What if the money was invested instead?
Let's say that you come up with a plan to cut the amount of food you buy and throw away each month. Now, rather than dump $233 worth of food, you invest that money in the stock market through a beginners brokerage account. If the investment earns 9.5%, (9.7% represents the average annual S&P 500 return since 1965), that $233 per month will be worth $45,370 in 10 years. And that's just the money you'll save by not wasting food.
What’s being thrown away?
Being wasteful is bad for our health, primarily because it's not typically the Pringles or Little Debbies going into the trash. Here are some of the most common items being dumped and the percentage of us who fess up to it:
- Bananas -- 55%
- Strawberries -- 50%
- Apples -- 47%
- Bread and milk -- 46%
- Blueberries -- 45%
- Leafy greens -- 44%
- Meat -- 43%
- Yogurt -- 42%
Ways to avoid food waste
- Organize your refrigerator. A messy fridge leads to two problems: It's easy to forget what you have so you forget to eat it, and you buy duplicates of items you don't need.
- Utilize your freezer. Whether you have leftovers from a meal that you don't plan to use right away or extra fruits and vegetables, organize them in freezer bags, mark the date on the front of the bag, and keep them in your freezer until you’re ready for them.
- Download the USDA's FoodKeeper app. The app, which is available for IOS or Android, is designed to remind you to use food while it's at peak quality. It also offers specific storage and cooking guidance on hundreds of items and includes storage timelines for the refrigerator, freezer, and pantry.
- Shop realistically.

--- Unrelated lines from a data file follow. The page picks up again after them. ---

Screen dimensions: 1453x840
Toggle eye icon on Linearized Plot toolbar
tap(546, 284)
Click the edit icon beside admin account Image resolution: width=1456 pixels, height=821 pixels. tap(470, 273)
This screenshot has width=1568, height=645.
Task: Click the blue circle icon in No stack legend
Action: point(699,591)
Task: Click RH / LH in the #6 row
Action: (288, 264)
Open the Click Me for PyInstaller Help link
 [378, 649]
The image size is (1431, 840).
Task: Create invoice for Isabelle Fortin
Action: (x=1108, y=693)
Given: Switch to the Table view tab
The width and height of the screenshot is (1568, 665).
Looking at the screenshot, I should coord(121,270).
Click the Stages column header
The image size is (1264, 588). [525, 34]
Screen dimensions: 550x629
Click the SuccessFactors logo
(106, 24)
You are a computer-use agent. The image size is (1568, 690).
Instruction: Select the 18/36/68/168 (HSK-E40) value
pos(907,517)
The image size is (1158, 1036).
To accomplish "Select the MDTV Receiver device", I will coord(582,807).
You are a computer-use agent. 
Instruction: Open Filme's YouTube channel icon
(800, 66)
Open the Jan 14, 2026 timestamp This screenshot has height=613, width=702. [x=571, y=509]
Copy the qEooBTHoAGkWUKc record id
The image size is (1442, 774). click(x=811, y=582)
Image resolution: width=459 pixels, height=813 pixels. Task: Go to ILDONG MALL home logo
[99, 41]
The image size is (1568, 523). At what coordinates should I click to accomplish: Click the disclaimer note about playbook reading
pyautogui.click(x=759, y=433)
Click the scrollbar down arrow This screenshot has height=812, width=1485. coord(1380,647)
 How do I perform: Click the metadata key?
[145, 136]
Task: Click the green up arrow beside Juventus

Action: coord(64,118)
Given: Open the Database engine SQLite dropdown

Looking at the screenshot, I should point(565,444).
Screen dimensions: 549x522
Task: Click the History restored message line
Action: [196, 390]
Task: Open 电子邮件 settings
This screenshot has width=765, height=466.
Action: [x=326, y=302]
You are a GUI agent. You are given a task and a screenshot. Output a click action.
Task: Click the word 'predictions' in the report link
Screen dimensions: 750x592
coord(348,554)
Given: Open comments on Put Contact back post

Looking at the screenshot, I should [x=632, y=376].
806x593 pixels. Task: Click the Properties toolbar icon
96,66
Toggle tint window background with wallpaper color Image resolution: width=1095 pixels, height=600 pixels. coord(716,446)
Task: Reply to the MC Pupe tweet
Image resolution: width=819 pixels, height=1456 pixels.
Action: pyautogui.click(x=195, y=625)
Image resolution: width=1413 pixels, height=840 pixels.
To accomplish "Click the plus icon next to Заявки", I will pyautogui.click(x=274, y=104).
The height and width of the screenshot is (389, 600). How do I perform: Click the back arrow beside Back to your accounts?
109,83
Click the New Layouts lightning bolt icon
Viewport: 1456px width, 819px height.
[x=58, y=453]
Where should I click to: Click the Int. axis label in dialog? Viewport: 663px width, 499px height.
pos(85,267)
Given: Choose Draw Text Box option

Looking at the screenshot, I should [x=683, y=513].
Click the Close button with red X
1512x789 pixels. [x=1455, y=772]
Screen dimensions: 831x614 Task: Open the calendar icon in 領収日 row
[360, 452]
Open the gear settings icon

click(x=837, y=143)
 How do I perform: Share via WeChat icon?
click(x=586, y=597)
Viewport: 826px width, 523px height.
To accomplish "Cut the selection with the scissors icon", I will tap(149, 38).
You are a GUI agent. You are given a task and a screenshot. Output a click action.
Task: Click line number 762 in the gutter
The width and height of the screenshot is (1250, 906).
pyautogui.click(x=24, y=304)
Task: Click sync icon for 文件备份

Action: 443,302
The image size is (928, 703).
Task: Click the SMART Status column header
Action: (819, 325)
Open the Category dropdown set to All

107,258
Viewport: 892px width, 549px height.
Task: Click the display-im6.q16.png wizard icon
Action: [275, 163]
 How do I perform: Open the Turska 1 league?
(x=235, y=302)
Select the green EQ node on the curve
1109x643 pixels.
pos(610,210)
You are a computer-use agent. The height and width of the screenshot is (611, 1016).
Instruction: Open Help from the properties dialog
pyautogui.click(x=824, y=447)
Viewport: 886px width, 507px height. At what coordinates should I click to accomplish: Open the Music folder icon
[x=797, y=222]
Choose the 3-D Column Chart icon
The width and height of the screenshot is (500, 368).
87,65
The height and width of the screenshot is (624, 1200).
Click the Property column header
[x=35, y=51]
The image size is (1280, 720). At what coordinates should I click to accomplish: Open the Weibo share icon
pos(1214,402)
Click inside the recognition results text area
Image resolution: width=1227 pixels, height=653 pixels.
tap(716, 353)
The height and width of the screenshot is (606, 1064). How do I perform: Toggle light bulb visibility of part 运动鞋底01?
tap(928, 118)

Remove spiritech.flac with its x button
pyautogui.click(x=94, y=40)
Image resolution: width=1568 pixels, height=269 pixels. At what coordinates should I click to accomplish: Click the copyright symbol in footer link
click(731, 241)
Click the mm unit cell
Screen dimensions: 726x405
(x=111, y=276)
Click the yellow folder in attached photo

If mealtime is chaotic around your house, be honest about how much time and energy you're going to have to try that new mango dish or to puree peas for soup. Don’t buy items you’re not likely to have the time or energy to use. Buy in bulk only if you know you will use the food before it spoils.
- Donate items you won't use. When it comes time to clean the pantry, send items you’re not going to use (that have not expired) to a food bank rather than tossing them.
- Create a shopping list and stick to it. The easiest way to purchase only what you will consume is to plan your meals in advance and buy only what you need to create those meals.
- Shop at home first. Before running to the grocery store to pick something up, make sure you don't already have it in your refrigerator, freezer, or pantry.
- Be prepared. As soon as you get home from the store, wash, dry, chop, slice, or otherwise prepare your fresh food items and store them in clear containers for easy access.
Other ways to save
When you take a loss on something major, like a home, for example, you remember it because it’s a big financial deal. When you pay top dollar for school supplies for your kids because you didn’t shop for bargains, it doesn’t seem as important. It is, however, the small, everyday financial decisions that determine how much we have available to invest each month.
For example, The Ascent's survey on spending habits brought some other money wasters to light. These include paying excessive or unnecessary fees and interest, impulse buying and overpaying for digital services. Just as we can control how much money we waste on food destined for the dump, we can take control of the other everyday costs that have invaded our lives.
Once you've cut out your food waste costs, see whether there are other small savings you can make that would dramatically impact the bottom line. Here are a few relatively painless ideas that could save you another $123 per month:
- Borrow four books from the library each month rather than purchasing them online. At an average of $10–$15 per book, that would save $40–$60 each month.
- Cancel one streaming service. That’s another $15 per month.
- Get cash from your home bank each week rather than stopping at an out-of-network ATM, a habit that will cost you an average of $4.50 per transaction. There’s $18 back in your pocket each month.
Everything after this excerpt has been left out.